Der Blick zurück fällt auf eine Folge von insgesamt fünf mehrfach mit Platin ausgezeichneten Alben, die Fleetwood Mac nacheinander zwischen 1975 und 1987 veröffentlichten — "Fleetwood Mac", "Rumours", "Tusk", "Mirage" und "Tango in the Night" — es handelt sich um das beispiellos erfolgreiche Mittelwerk einer Band, die bereits 1967 in London von Mick Fleetwood, John McVie und Peter Green als generische Bluesband gegründet wurde, in den folgenden Jahrzehnten aber diverse Umbesetzungen erlebte. Die bis heute prägendste Häutung erfolgte 1975, als Mick Fleetwood, John McVie und dessen Frau Christine von London nach Los Angeles zogen, um dort den internationalen Anschluss zu suchen.
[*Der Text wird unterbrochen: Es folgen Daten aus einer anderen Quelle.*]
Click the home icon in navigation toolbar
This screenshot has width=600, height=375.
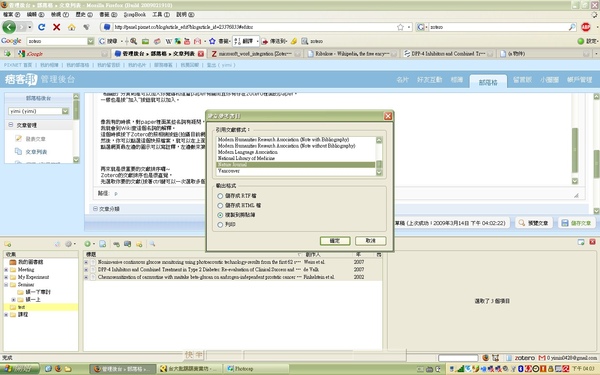(x=71, y=27)
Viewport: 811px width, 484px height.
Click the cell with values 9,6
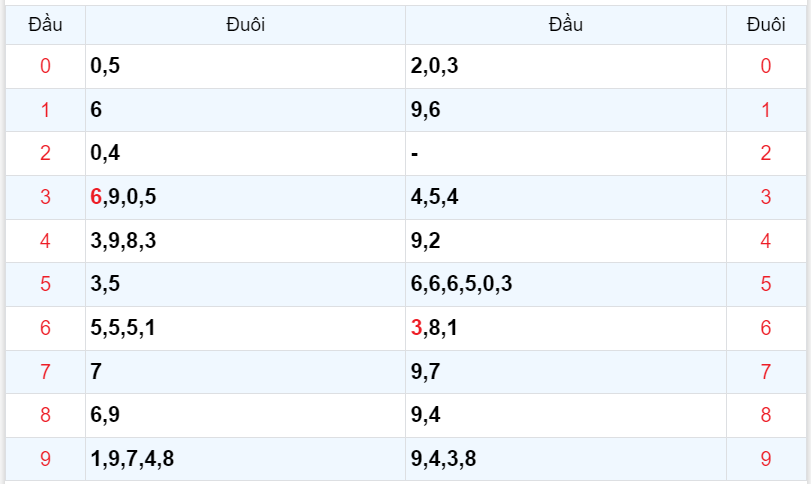425,110
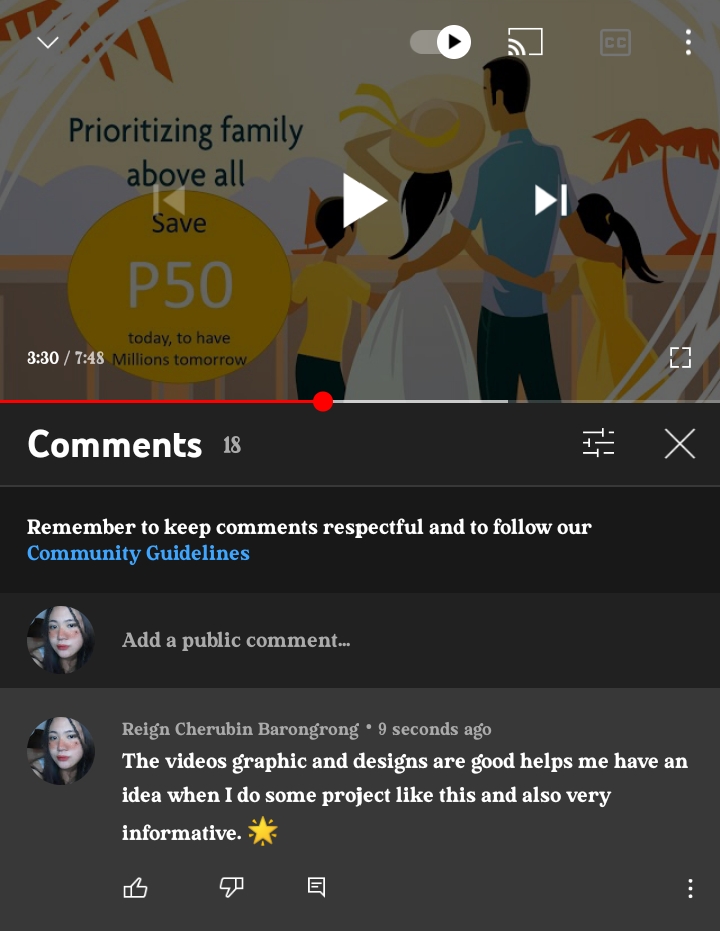Image resolution: width=720 pixels, height=931 pixels.
Task: Open the Cast to device icon
Action: [525, 42]

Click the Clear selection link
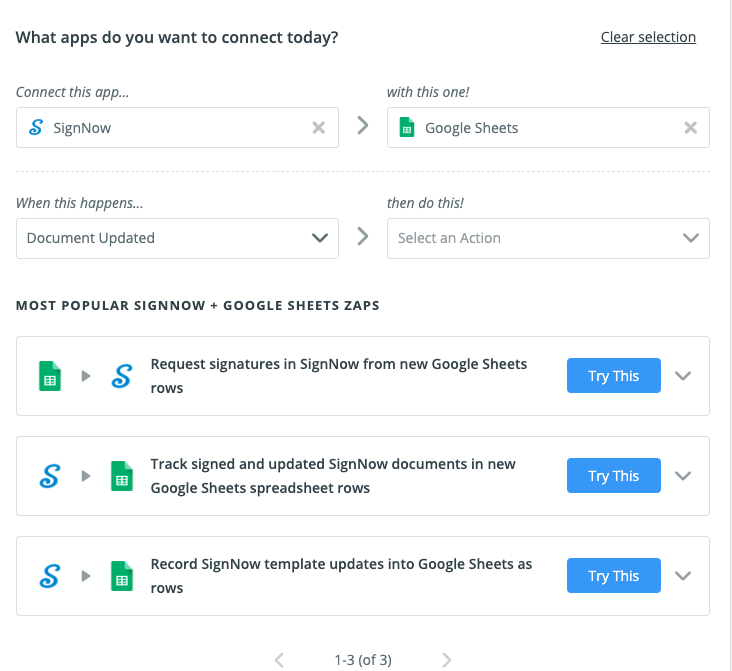click(648, 37)
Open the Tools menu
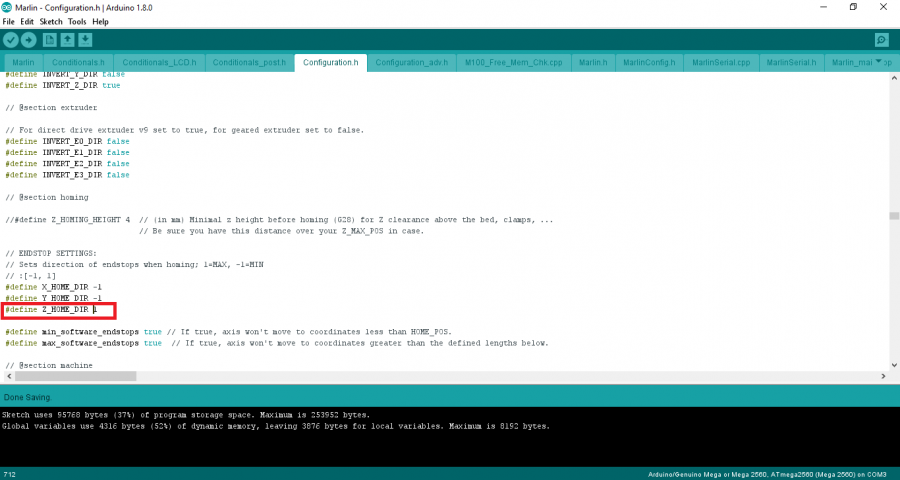The height and width of the screenshot is (480, 900). pyautogui.click(x=77, y=21)

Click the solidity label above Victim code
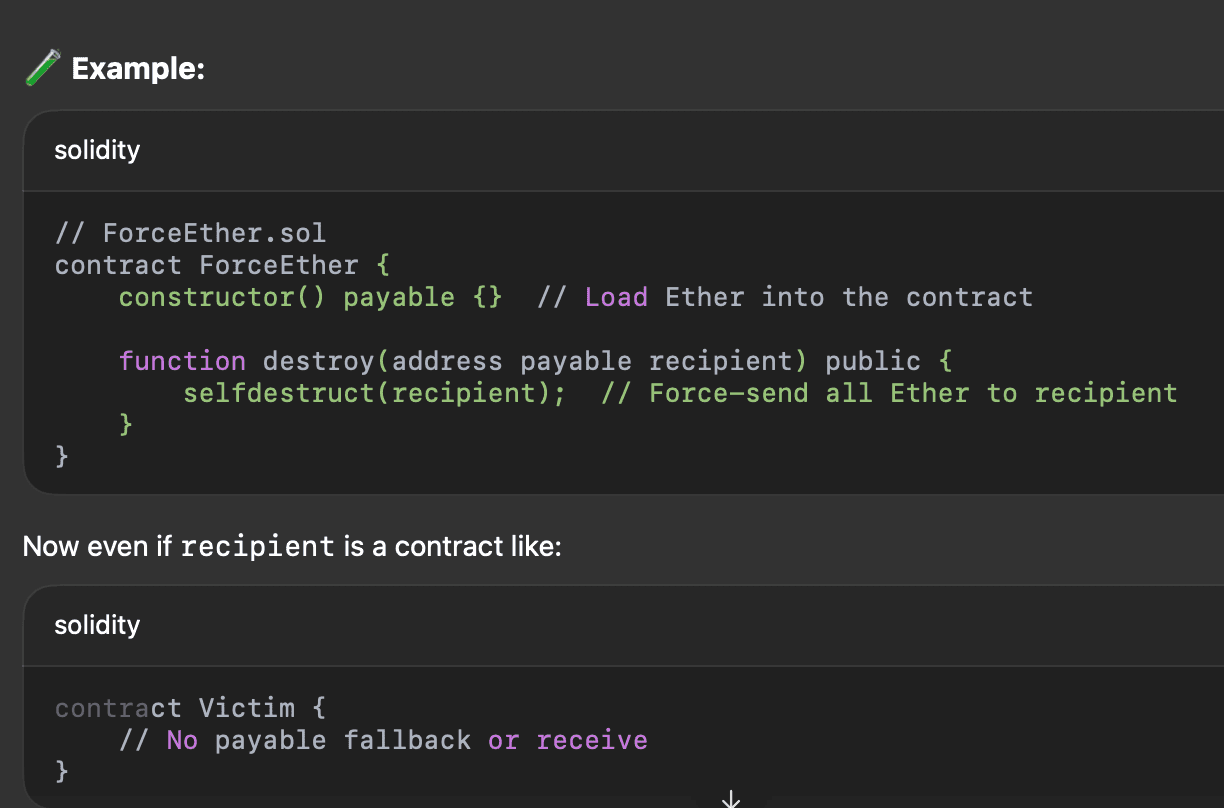(x=97, y=625)
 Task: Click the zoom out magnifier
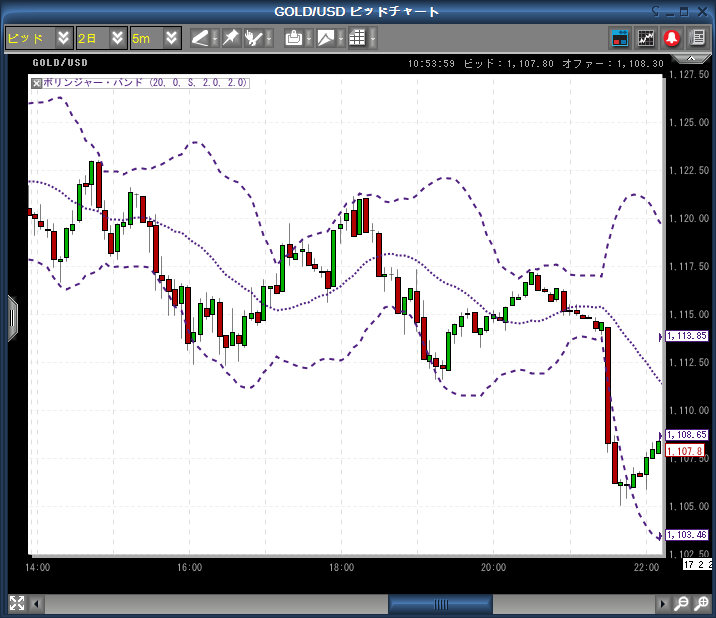[682, 604]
Fleetwood Mac fusionierten mit Buckingham Nicks, einem auch heute im Rückblick noch verzaubernden Folkrock-Duo aus San Francisco, bestehend aus dem Gitarristen und Sänger Lindsey Buckingham und der Sängerin Stevie Nicks, die auch privat ein Paar waren.

Das Besondere an "Rumours" ist der Wahnsinn, der sich hinter den Kulissen abspielte

Dieser Fun Fact ist insofern wichtig, als dass Fleetwood Mac bis zum heutigen Tag als größte Rock-Seifenoper der Siebziger- und Achtzigerjahre gelten, weil die nahezu gleichzeitig erodierenden Partnerschaften der Protagonisten im Schatten des Welterfolgs zugleich zum Thema wie zum Bindemittel ihrer episch-introspektiven Musik wurden. Das Album "Rumours" aus dem Jahr 1977, das jetzt in einer 4-CD-Version mit kübelweise Outtakes, Live-Aufnahmen und Demoversionen neu aufgelegt wird und bis zur Veröffentlichung von Michael Jacksons "Thriller" für ein paar Jahre die Liste der erfolgreichsten Pop-Alben aller Zeiten anführte, markiert das Epizentrum von Fleetwood Mac. Das Besondere an "Rumours" ist der schier unglaubliche Wahnsinn, der sich hinter den Kulissen abspielte. Die Formel des Erfolgs: Je softer die Musik, desto psychotropischer die Drogen. Insgesamt stehen Fleetwood Mac mehr als jede andere Band ihrer Zeit für ausufernden Exzess und Gigantomanie: Lear Jets, Kokain in Großhandelsmengen, exzessive Welttourneen, jahrelange Studioaufenthalte, monatelange Auszeiten in den Präsidentensuiten exklusiver Luxushotels.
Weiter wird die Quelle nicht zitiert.